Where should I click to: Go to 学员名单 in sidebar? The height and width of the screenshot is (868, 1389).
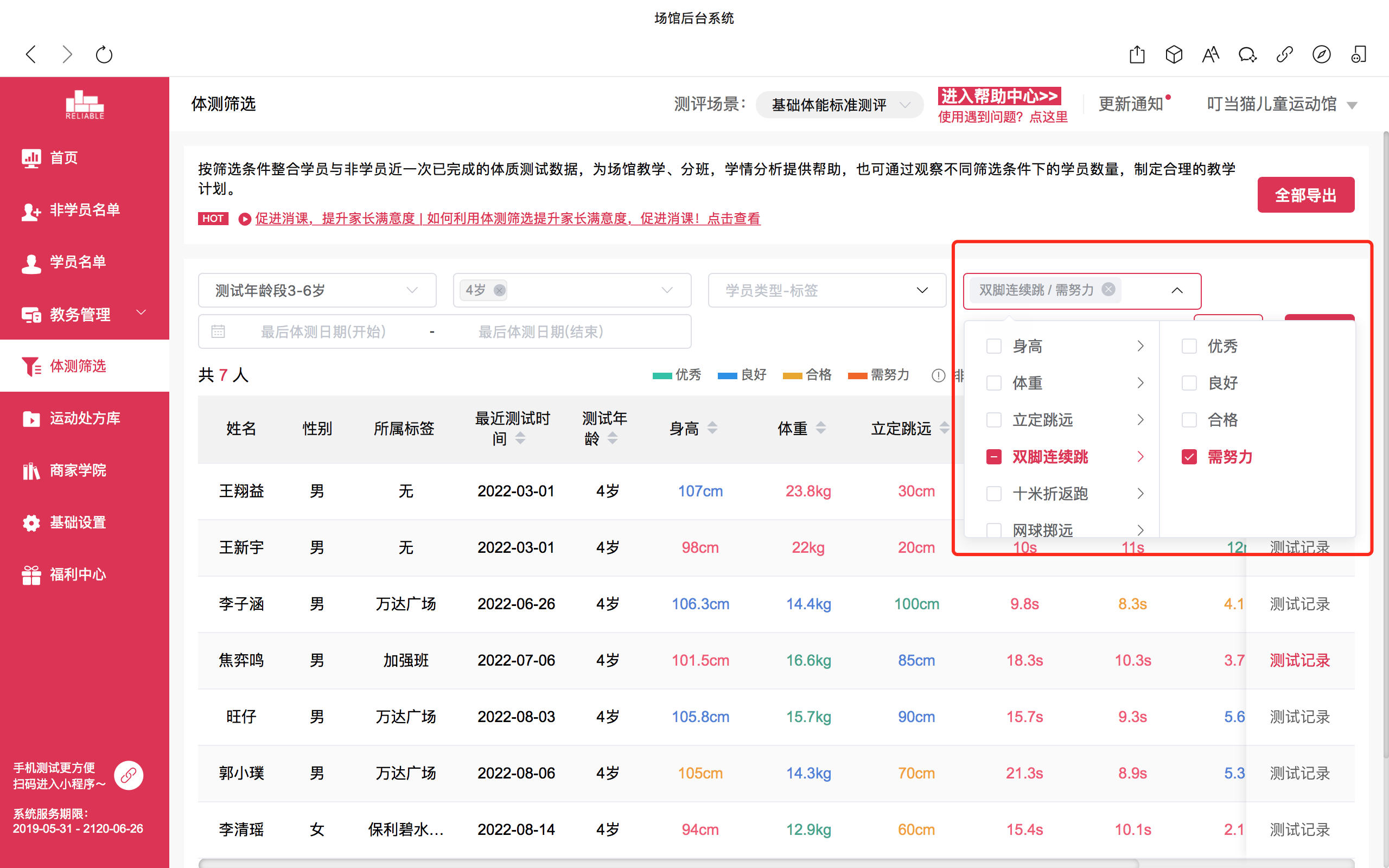point(78,263)
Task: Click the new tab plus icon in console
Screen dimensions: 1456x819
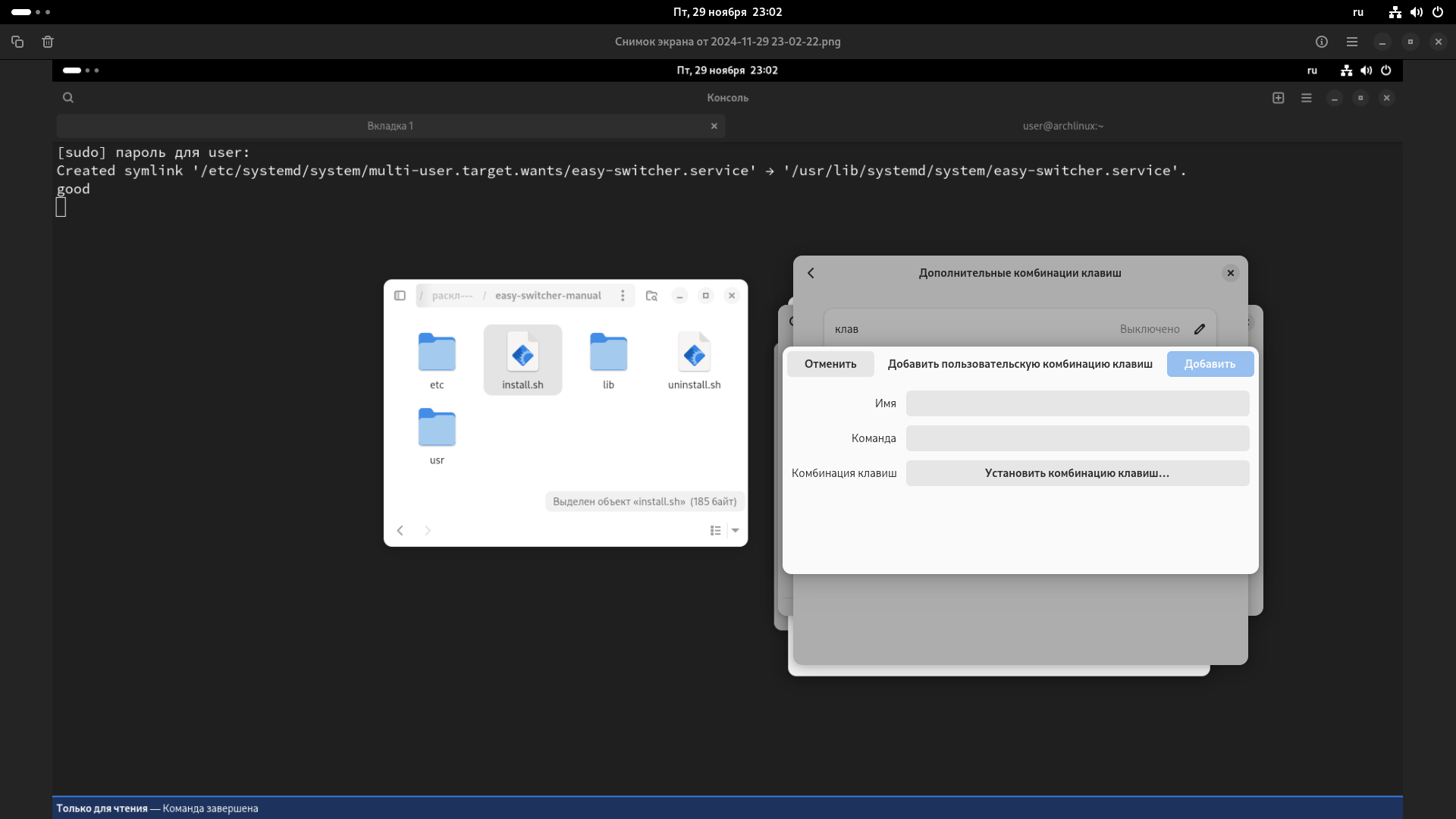Action: (1279, 98)
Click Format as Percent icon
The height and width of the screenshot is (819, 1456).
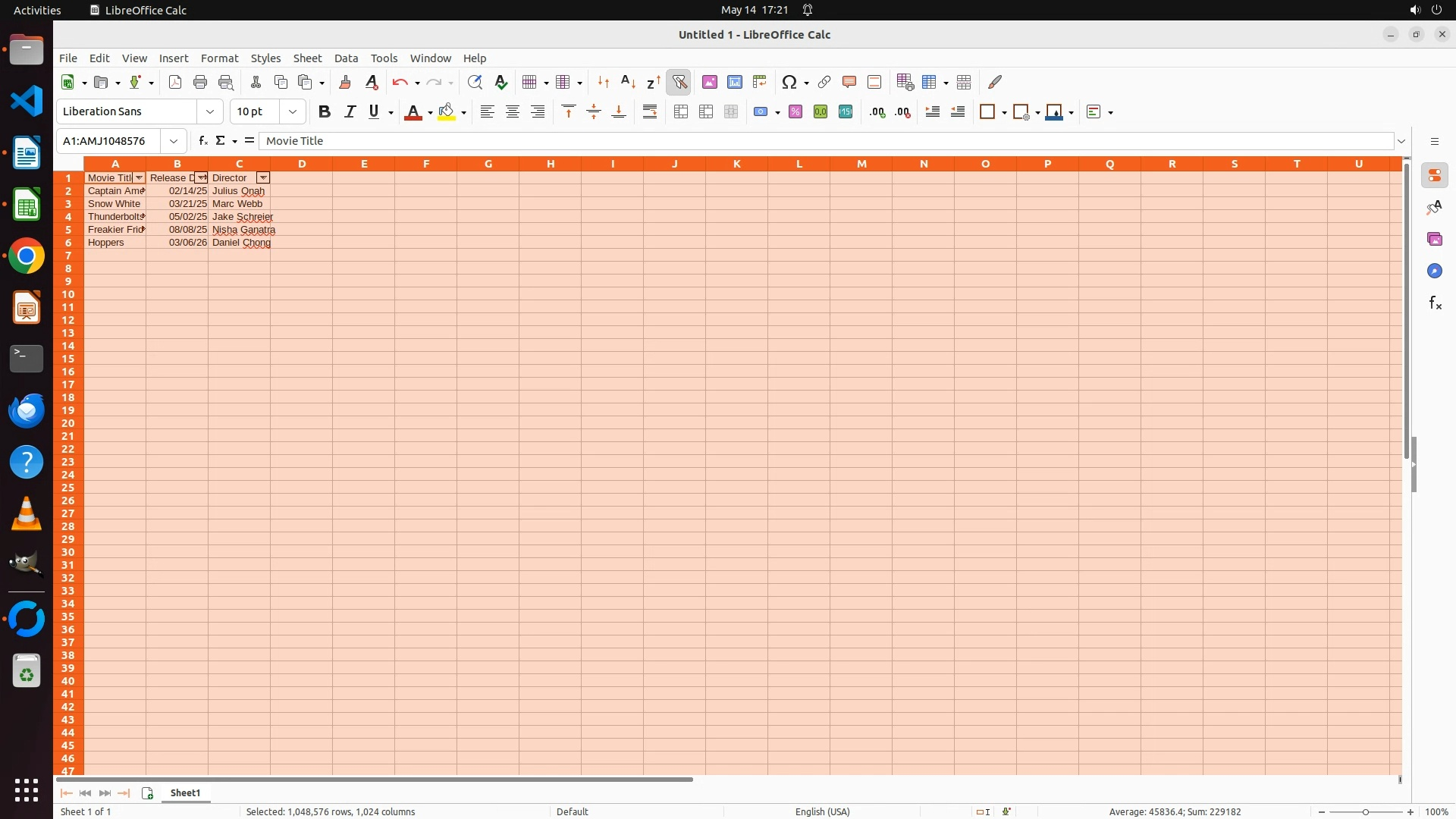click(795, 112)
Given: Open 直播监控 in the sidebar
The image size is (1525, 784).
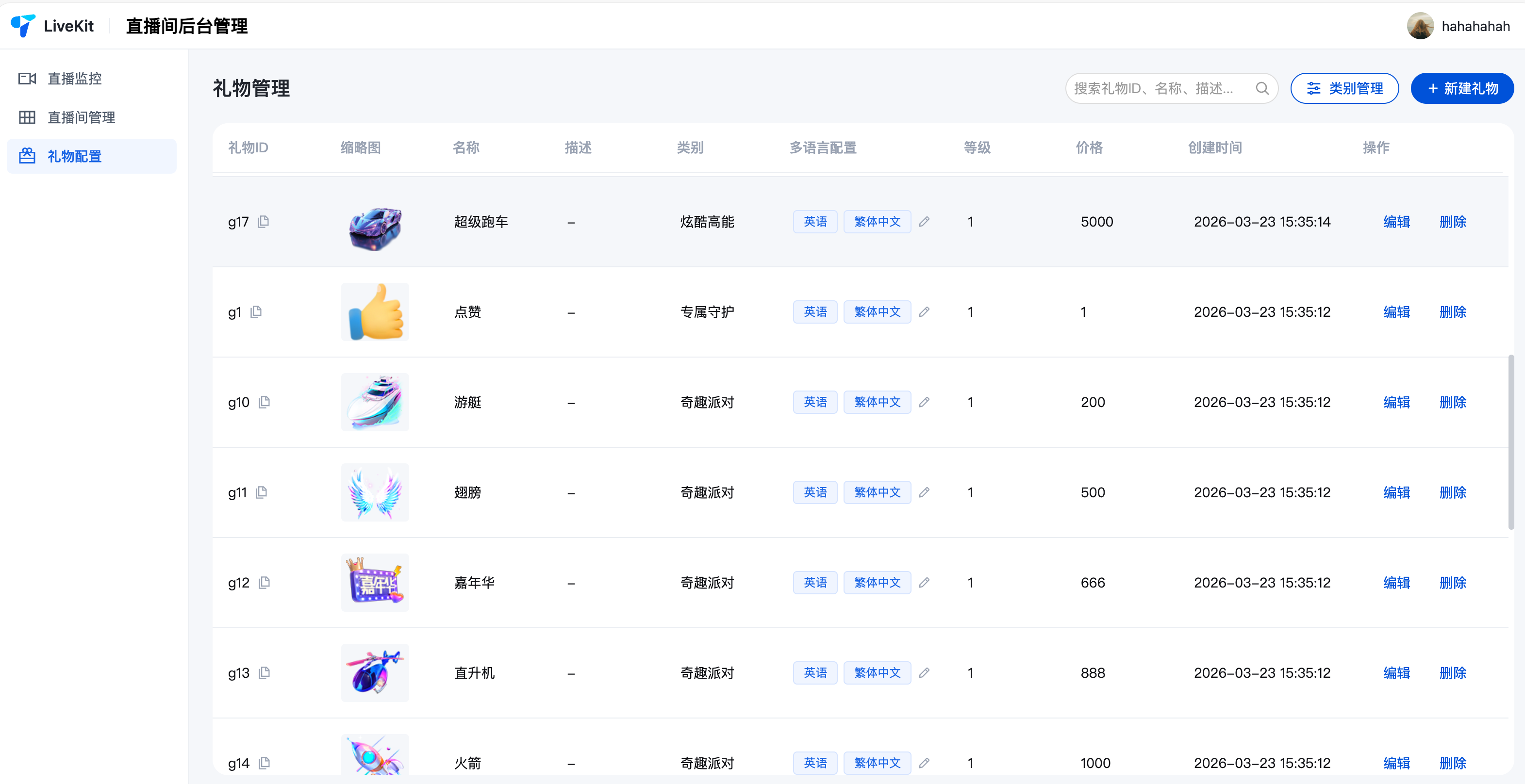Looking at the screenshot, I should pos(75,79).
---
Aim of the exercise: Up to and including the last line of the listing, starting at the line with "Screen dimensions: 1456x819", extract every line exactly and leave out the pictures.

Solution to the problem:
Screen dimensions: 1456x819
Action: (1279, 98)
Click Format as Percent icon
The height and width of the screenshot is (819, 1456).
click(795, 112)
Given: Open 直播监控 in the sidebar
The image size is (1525, 784).
Looking at the screenshot, I should pos(75,79).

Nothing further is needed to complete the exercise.